A Mata Atlântica cobria originalmente aproximadamente 1,3 mil km2 de acordo com o Mapa do IBGE aprovado pelo Diário Oficial da União de 24/11/2008.1,3 milhões de km2, ou 130 milhões de hectares considerando todos os ecossistemas associados. De acordo com o Atlas da Fundação SOS Mata Atlântica desenvolvido em parceria com o INPE (veja relatório em http://migre.me/4zZJG) o remanescente florestal da Mata Atlântica até 2010 era de pouco mais de 11,3% do bioma original, o que significam 14,6 milhões de hectares (floresta, mangue, restinga) de vegetação nativa existente. Considerando apenas remanescentes com mais de 100 hectares esse percentual cai para pouco menos de 8% do Bioma original. Isso mostra a extrema fragilidade atual do bioma em face da alta fragmentação, ou seja cerca de 40% do que resta de Mata Atlântica está significativamente comprometido por constituírem blocos florestais inferiores a 100 hectares.

Se considerarmos que somente 3,4 milhões de hectares (2,6% do Bioma original) estão protegidos sob a forma de unidade de conservação de proteção integral significa dizer que pouco mais de 11,2 milhões de hectares (menos de 9% do Bioma fora de UC) remanescem protegidos pelas áreas de preservação permanente ou reservas legais. Nessa escala do bioma é possível dizer, portanto, que faltariam para completar os 20% correspondentes à legislação em vigor hoje, algo em torno de 14 milhões de hectares.

No entanto, o estudo do IPEA prevê que 4 milhões de hectares serão anistiados na Mata Atlântica, e outros quase 4 milhões estarão submetidos à pressão contaminados pela anistia que será votada na semana próxima.  Em outras palavras o impacto pode atingir entre 30 e 60% do que deveria ser recuperado e mantido como floresta na Mata Atlântica pela Lei em vigor hoje.

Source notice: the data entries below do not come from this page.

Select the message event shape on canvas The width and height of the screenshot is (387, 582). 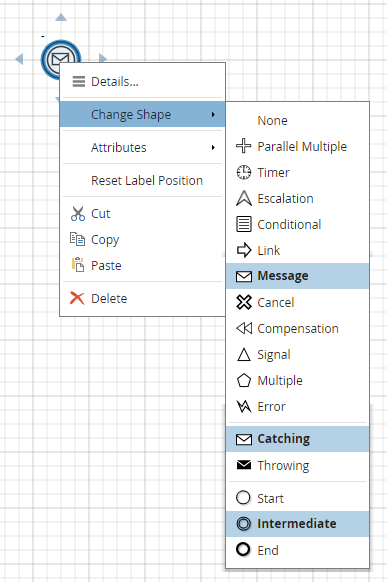tap(60, 59)
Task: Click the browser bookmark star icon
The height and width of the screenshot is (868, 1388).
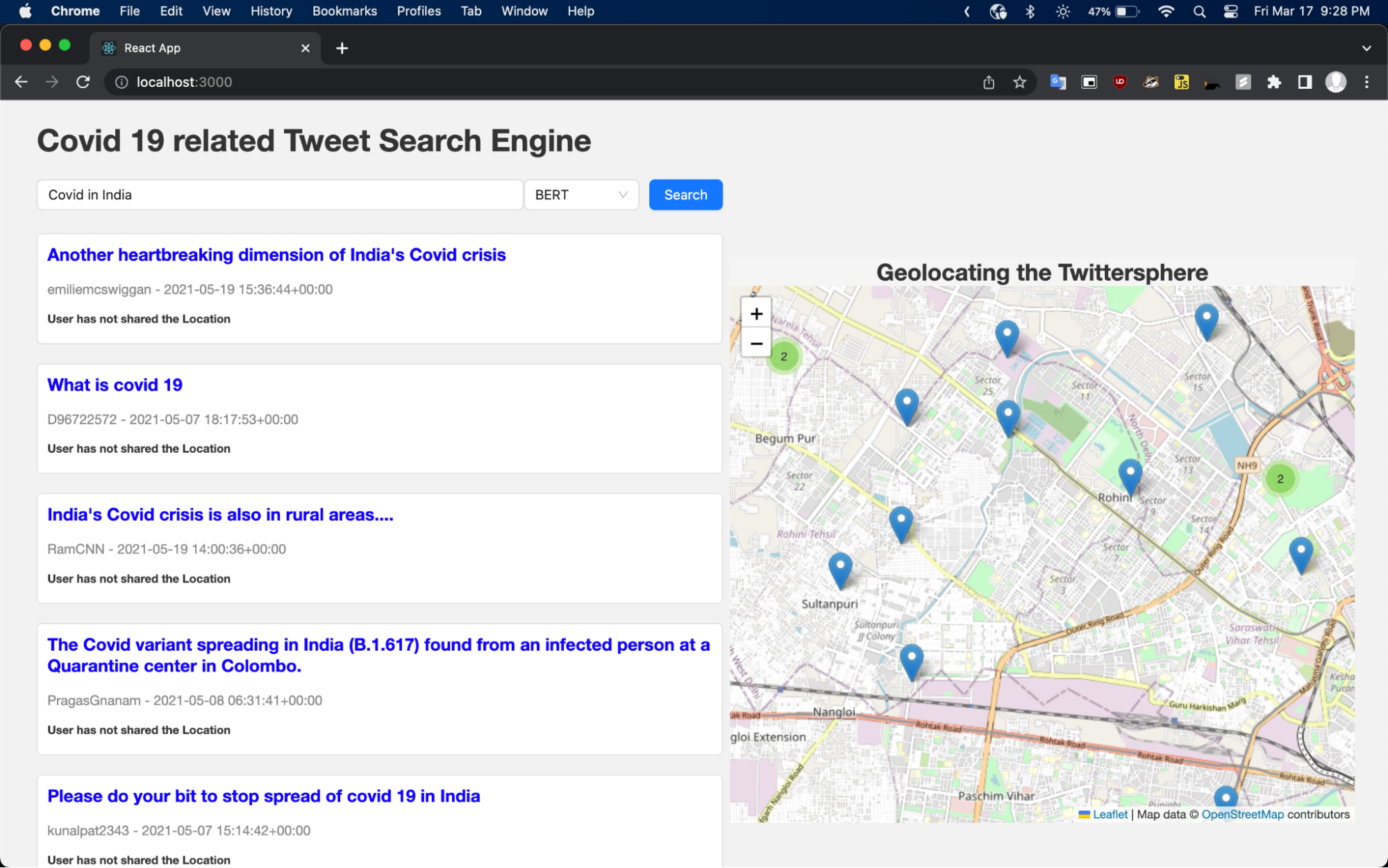Action: tap(1018, 83)
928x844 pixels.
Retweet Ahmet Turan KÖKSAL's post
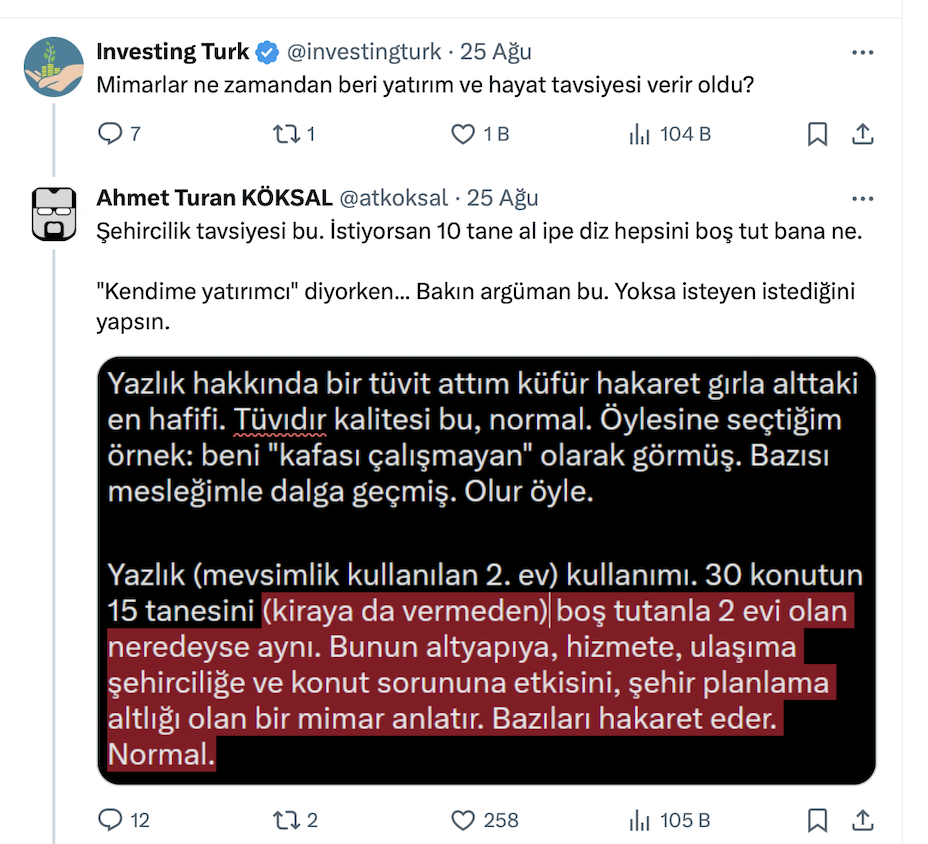click(x=286, y=820)
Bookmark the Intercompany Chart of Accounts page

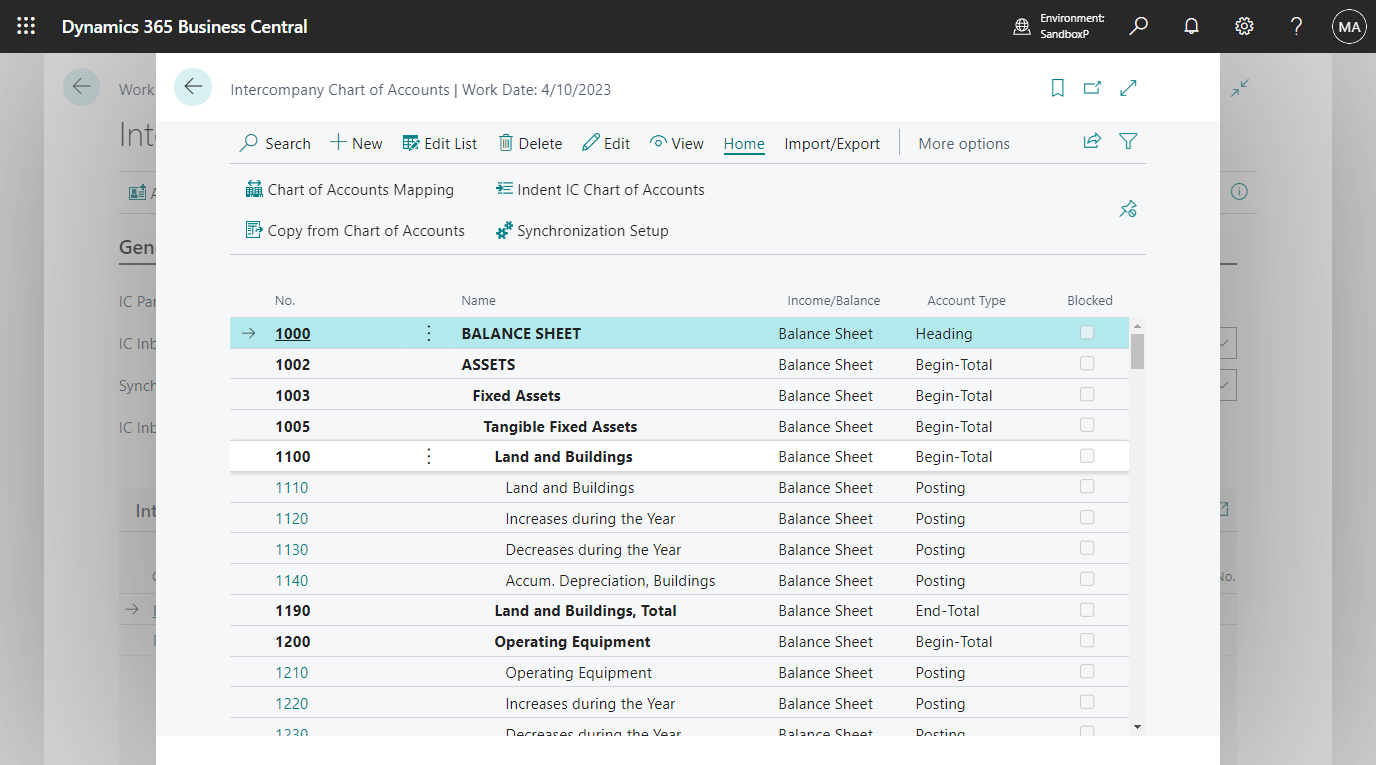click(x=1057, y=88)
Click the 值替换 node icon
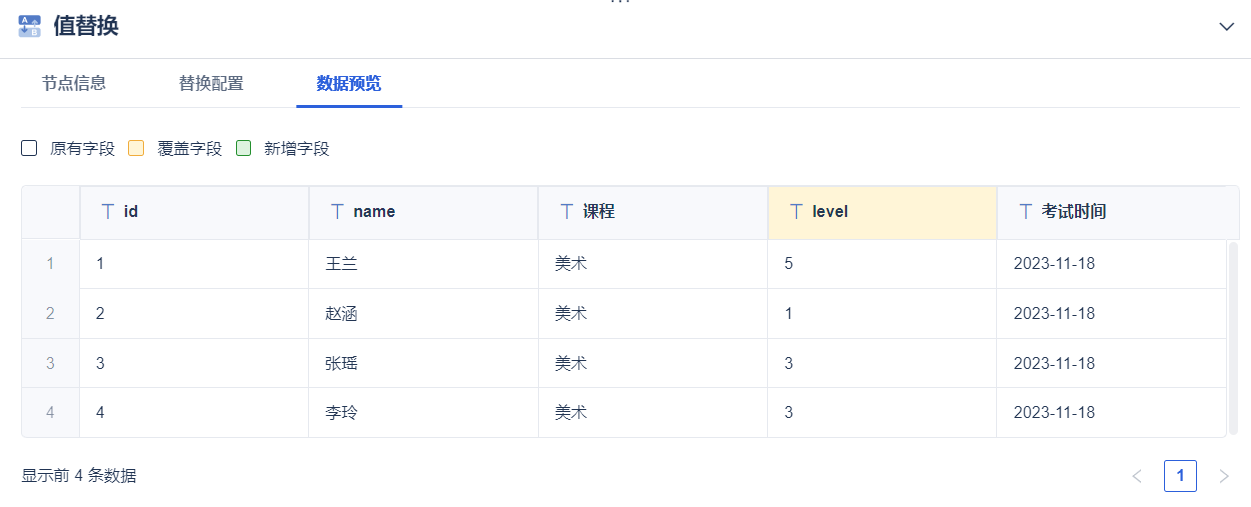The height and width of the screenshot is (507, 1251). 30,26
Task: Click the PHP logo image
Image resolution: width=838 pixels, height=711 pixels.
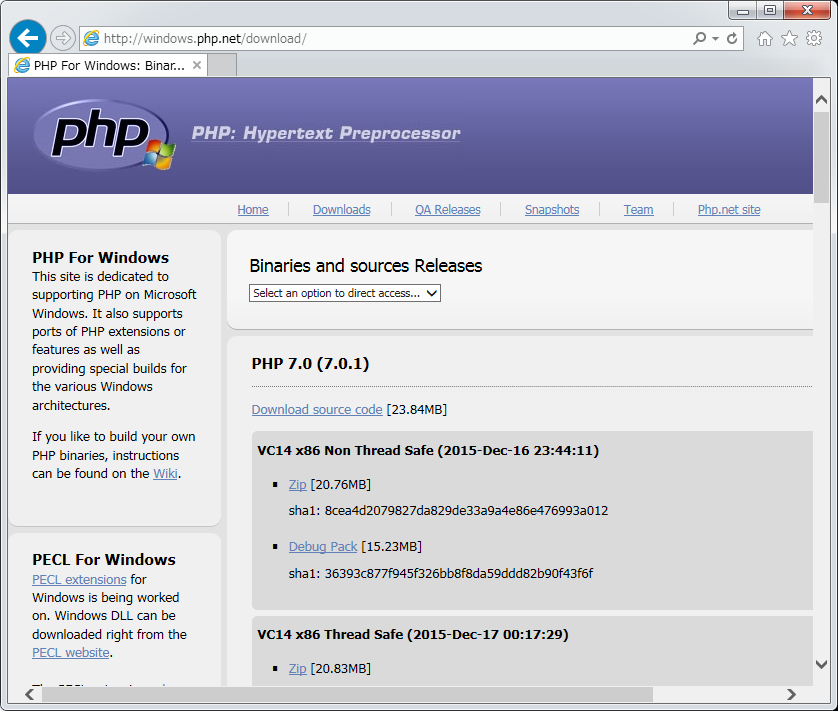Action: pyautogui.click(x=103, y=134)
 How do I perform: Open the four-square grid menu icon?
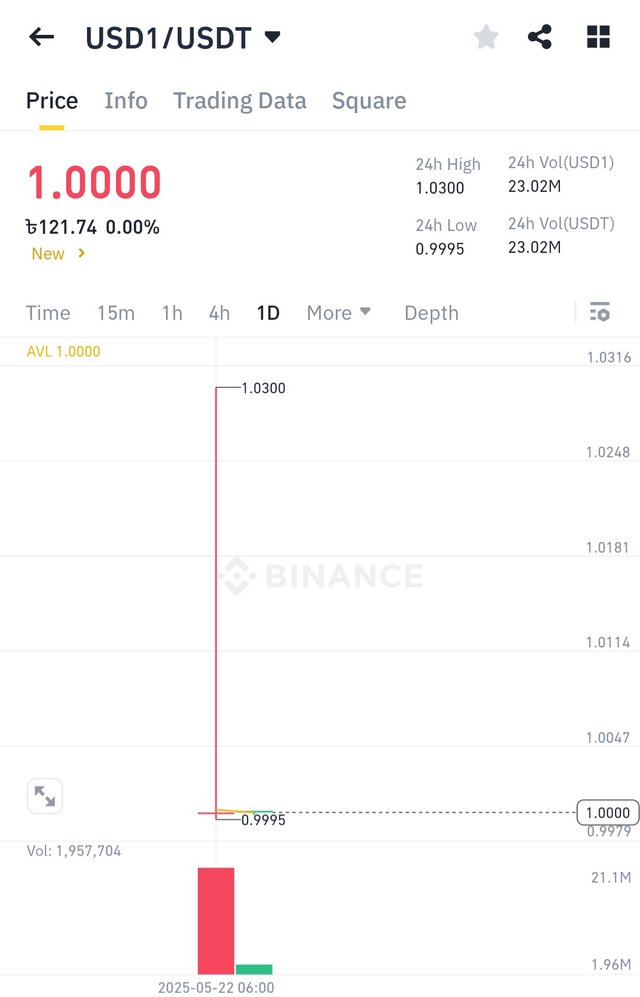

Consequentemente a meta proposta pelas organizações que integram o Pacto pela Mata Atlântica (http://www.pactomataatlantica.org.br/index.aspx?lang=pt-br) de recompor 15 milhões de hectares até o ano de 2050 ficaria totalmente comprometida.

Prejuízo aos manguezais

Por fim, há ainda prejuízos aos mangues em função da pressão do lobby da carcinicultura (cultivo de camarões) para excluir da definição de mangues as áreas denominadas salgados e apicuns que estão diretamente interligados e integrados aos manguezais. Tal medida, acatada por Aldo, permitirá tais cultivos altamente comprometedores dos mangues, não apenas por inviabilizar o crescimento dos mangues mas principalmente pelo intenso uso de fertilizantes e químicos que comprometem o ecossistema aquático altamente sensível, além de submeterem a risco de espécies exóticas.

Assim sendo

Diante de tudo o que foi verificado acima, extraído de um exame apurado da última versão do texto do deputado Aldo Rabelo é possível dizer que, se aprovado na Câmara, teremos um retrocesso inaceitável. Teremos portanto muito trabalho pela frente, tanto no Senado quanto junto à presidente Dilma no que tange aos vetos necessários e que lhe caberá aplicar sobre o Projeto para que cumpra seus compromissos de campanha presidencial e mantenha os compromissos assumidos ao longo dos 8 anos do governo Lula em relação à Mata Atlântica.

André Lima, Advogado, Mestre em Política e Gestão Ambiental, Consultor Jurídico da Fundação SOS Mata Atlântica

Artigo originalmente publicado no Observatório Parlamentar Socioambiental.